Woodshed Autonomous Zone, Through No Fault of Our Own, Mostly (some alcohol involved) revives The Venerable WAZ Awards to honor the Top Black Racists of 2021
Introduction:
It was April First. Fine, clear skies, temperatures up in the mid-40’s already. One of those days you feel the trees pulling life from deep in the earth, buds and cones poised for the largest biological process on earth, and out at sea, billions of anadromous fish getting excited, ready to run, and, spawn, and die, and maybe go back to nourish forest cones and buds as bear scat, in the midst of an orgy spread across every stream from here to the Aleutians.
Going into April we’re gaining 5 minutes of sunlight a day here in Southeast, Alaska. We’d all turned out at Ira’s saw mill to help muscle last year’s stack of windfall cedars making honest 8×8’s for greenhouse bases. He expected to build the greenhouses next month and we’d help on those, too. The usual April Fool’s jokes started at midnight with Tim leaving a huge, “Obama 2024: Still My President!” lit up with chicken lights in Sonny’s yard..
We began milling logs at 7 and had the wood stickered and stacked by 6 that night when Ira’s daughter, who’s 13, pulled up in her dad’s pick-up. The cab loaded with homemade bread, hot venison stew, 3 pies, four bottles of single malt from the local distillery—where the distillers always remembered Ira, who’d built their barrel room, by sending him the first of every batch. Little Punkin sniffed the air, “Yellow cedar! I love cedar!” and, “Dad, mom says don’t stay out too late. I’ve got to get to hockey.” and she was off.
Days cool fast as light goes behind the mountains. We cooled fast too, once we stopped work. Ira’s shop, warmed by that giant rocket mass heater he and Cosmo’d built, felt hotter than Furnace Creek in July. We brought the meal inside and dove in.

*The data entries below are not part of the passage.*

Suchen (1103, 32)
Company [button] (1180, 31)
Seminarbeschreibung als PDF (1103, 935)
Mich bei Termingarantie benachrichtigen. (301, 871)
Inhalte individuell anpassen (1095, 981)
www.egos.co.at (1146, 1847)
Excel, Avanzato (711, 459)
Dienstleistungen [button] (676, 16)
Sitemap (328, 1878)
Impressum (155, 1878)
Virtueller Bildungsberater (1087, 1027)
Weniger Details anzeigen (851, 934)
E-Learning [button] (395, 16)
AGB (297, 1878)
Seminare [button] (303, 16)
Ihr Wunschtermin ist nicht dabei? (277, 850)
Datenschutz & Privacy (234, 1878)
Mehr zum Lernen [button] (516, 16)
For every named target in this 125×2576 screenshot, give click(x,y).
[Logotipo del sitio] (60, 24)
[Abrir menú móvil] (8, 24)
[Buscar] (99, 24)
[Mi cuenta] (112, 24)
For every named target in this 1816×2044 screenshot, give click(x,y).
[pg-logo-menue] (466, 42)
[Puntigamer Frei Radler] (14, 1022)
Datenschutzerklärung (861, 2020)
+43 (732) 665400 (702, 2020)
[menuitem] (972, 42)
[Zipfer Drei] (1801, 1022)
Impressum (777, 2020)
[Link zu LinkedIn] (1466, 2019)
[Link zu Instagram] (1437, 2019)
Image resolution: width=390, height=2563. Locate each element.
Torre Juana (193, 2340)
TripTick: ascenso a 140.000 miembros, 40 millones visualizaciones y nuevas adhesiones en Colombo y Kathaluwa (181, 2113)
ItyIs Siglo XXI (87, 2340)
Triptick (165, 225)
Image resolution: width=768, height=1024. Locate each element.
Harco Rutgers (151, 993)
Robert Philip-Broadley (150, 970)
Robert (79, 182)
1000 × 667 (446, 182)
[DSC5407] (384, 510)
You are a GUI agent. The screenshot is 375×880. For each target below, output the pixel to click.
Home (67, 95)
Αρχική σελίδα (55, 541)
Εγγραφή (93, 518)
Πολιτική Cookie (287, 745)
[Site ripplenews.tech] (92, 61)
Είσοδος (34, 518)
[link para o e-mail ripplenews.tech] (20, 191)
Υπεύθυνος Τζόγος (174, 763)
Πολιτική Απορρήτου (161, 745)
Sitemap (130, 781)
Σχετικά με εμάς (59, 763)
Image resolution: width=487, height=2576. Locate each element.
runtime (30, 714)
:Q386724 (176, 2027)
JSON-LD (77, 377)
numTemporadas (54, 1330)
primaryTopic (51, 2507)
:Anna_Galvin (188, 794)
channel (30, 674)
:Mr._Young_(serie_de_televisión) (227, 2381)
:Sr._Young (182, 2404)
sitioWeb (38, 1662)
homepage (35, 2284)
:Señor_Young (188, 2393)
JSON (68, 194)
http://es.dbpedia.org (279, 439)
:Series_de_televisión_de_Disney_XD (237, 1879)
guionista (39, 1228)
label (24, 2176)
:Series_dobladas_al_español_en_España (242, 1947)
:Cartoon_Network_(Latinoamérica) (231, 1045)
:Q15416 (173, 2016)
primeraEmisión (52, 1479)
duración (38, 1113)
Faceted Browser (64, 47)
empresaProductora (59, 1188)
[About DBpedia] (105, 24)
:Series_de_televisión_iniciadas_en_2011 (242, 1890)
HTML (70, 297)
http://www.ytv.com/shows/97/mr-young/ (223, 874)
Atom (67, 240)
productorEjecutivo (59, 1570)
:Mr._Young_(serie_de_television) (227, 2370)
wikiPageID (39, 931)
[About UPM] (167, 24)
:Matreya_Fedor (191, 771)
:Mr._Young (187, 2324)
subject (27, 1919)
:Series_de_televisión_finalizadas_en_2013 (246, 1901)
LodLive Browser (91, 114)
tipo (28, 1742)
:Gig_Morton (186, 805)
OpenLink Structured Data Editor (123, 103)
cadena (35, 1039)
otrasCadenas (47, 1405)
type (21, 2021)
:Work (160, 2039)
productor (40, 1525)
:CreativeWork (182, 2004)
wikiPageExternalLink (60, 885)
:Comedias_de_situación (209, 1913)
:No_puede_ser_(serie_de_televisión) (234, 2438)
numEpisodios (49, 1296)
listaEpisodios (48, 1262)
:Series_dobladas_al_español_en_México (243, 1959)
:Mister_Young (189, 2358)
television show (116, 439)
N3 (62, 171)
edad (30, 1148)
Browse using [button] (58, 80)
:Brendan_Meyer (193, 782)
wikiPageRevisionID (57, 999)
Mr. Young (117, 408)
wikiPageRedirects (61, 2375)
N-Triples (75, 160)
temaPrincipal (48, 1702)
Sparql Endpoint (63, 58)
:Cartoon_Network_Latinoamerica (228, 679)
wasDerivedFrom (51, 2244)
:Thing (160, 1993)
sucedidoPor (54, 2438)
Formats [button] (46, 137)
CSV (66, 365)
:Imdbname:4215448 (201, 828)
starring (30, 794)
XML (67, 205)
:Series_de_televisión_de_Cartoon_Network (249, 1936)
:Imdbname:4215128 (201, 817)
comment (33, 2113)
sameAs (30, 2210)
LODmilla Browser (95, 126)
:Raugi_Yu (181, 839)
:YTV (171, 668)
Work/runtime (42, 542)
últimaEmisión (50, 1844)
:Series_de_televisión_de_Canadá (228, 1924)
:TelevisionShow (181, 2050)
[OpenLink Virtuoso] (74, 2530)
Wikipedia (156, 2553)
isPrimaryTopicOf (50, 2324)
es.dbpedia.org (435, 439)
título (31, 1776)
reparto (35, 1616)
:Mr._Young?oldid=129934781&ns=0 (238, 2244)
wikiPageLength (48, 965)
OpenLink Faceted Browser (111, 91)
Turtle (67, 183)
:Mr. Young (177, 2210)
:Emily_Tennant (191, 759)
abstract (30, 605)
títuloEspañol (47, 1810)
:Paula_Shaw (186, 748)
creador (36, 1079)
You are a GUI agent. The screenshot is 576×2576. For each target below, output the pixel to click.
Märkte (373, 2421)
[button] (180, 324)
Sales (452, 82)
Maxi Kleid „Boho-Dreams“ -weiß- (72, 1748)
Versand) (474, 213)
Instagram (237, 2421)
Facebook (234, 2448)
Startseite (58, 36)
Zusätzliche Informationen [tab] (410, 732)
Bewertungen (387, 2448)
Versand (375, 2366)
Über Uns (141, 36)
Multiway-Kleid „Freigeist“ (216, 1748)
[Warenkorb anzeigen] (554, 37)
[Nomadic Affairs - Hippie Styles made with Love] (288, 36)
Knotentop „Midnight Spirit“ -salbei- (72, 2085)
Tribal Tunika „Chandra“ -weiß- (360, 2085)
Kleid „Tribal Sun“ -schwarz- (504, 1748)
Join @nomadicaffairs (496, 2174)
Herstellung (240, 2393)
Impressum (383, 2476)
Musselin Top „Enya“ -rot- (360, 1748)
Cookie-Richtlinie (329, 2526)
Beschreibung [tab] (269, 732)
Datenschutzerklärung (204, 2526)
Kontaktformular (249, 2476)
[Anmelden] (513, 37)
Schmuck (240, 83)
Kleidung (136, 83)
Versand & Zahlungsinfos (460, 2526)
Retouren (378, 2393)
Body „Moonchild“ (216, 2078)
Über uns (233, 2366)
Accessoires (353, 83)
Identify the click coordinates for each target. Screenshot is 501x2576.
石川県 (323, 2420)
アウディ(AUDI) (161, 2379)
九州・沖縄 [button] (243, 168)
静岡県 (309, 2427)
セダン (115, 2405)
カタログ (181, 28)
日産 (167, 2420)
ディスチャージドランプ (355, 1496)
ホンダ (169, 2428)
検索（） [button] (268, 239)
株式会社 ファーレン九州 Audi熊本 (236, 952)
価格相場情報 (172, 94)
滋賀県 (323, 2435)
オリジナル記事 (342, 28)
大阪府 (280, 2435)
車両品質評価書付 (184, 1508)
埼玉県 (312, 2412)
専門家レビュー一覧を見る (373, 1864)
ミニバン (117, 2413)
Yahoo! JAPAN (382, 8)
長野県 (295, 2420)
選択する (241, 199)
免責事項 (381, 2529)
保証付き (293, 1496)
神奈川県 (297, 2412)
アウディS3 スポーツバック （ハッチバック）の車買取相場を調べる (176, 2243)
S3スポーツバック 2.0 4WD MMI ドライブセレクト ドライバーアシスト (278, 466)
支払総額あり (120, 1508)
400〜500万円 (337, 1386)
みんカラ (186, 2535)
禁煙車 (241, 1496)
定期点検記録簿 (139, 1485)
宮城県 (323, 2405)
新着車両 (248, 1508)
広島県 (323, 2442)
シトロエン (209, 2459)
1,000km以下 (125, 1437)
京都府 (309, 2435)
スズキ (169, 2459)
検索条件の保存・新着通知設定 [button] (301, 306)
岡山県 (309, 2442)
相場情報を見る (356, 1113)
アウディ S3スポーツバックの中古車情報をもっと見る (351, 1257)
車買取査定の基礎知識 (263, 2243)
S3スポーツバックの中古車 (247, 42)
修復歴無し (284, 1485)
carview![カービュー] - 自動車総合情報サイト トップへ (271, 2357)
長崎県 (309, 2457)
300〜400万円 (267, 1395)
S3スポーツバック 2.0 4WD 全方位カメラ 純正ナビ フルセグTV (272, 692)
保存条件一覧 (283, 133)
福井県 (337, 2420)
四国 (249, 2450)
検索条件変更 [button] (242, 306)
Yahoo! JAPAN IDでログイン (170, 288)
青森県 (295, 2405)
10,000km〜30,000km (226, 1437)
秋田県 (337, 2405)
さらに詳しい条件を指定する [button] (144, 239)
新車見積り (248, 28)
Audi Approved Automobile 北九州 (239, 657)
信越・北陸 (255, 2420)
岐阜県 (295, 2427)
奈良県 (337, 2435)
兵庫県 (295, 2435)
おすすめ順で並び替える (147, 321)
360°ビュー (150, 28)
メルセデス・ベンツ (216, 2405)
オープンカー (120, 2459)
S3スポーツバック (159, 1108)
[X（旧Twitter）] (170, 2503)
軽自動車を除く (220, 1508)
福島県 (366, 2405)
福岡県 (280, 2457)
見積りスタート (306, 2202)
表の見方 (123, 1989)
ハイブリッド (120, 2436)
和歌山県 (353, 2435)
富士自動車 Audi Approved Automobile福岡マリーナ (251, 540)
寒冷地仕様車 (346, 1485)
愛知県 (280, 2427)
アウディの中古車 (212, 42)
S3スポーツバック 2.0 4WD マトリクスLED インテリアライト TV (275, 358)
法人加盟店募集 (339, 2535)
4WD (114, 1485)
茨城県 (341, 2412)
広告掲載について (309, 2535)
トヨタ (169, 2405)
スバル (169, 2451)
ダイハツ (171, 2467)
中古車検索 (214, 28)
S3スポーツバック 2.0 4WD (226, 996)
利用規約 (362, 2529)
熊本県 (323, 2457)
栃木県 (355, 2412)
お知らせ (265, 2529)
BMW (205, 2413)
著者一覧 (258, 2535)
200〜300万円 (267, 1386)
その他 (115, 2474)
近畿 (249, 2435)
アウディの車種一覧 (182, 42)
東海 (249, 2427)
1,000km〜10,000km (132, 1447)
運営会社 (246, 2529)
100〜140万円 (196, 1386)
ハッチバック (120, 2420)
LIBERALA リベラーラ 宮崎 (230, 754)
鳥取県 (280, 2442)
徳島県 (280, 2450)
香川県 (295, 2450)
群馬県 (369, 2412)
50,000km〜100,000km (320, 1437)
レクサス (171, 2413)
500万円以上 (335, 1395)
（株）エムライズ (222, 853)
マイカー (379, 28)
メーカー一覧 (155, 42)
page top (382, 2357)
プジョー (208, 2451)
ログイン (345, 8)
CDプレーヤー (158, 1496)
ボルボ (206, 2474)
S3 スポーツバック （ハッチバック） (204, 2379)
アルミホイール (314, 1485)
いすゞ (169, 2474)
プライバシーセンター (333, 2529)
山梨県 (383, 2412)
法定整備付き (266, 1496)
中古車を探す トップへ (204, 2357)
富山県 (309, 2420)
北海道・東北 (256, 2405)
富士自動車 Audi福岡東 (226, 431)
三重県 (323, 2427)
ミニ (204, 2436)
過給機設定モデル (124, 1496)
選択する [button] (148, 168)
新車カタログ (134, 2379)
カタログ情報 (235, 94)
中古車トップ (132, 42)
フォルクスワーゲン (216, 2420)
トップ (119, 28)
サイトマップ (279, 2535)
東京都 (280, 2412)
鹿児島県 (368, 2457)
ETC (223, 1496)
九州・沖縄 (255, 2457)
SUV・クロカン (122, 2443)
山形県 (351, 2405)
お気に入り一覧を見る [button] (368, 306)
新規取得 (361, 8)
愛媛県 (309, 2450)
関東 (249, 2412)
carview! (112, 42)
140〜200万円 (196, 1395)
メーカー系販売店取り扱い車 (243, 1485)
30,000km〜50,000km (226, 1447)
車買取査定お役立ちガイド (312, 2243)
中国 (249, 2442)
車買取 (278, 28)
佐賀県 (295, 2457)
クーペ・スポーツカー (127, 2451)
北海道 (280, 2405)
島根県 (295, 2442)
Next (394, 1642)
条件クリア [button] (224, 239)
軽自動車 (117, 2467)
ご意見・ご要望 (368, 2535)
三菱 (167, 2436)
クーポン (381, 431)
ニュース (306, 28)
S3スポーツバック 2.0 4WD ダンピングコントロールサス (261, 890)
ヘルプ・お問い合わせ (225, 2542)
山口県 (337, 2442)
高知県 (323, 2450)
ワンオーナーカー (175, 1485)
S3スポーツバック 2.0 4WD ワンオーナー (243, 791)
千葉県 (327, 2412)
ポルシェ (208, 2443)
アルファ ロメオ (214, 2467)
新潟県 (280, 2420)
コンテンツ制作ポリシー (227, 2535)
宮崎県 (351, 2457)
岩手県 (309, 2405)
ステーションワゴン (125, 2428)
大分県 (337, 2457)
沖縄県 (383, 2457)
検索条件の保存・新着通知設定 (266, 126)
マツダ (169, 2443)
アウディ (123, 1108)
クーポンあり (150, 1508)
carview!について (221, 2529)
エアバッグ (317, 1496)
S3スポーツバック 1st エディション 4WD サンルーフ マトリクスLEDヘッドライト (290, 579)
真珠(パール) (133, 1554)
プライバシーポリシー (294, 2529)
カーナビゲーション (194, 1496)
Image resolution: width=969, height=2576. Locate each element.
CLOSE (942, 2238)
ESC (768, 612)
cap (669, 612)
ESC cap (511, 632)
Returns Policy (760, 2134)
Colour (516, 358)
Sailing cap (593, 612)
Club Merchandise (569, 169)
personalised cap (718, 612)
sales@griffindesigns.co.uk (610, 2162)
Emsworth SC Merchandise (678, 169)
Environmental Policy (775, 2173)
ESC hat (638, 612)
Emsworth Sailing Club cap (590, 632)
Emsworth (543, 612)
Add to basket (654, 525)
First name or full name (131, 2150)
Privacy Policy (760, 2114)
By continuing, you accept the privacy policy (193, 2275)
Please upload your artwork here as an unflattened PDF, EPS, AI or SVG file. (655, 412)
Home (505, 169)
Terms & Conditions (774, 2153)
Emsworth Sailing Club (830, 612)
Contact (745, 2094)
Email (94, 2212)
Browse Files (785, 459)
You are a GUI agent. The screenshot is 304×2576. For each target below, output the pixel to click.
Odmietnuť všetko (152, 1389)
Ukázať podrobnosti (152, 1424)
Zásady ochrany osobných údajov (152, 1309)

There we were. Tired, well fed, sore, but satisfied as guys our age are after a long day. Given that excellent single malt (with local notes of alder smoke and seaweed instead of peat) to massage the joints, we were soon mellow as can be. Ira put on his Derroll Adams cap pulled out his banjo and began to tune. Al Purdy, ‘Our Pal Al,’ who keeps an old Washburn in Ira’s shop for just such occasions, pulled up a seat and they were off. ‘Wreck of the Old 97’ ‘He was a Friend of Mine.’ ‘Ramblin Fever.’
You might think that should have been enough of a good day to satisfy anybody, and it should be, but there’s one in every crowd and in our crowd, it’s NuGene. Who just can’t leave well enough alone.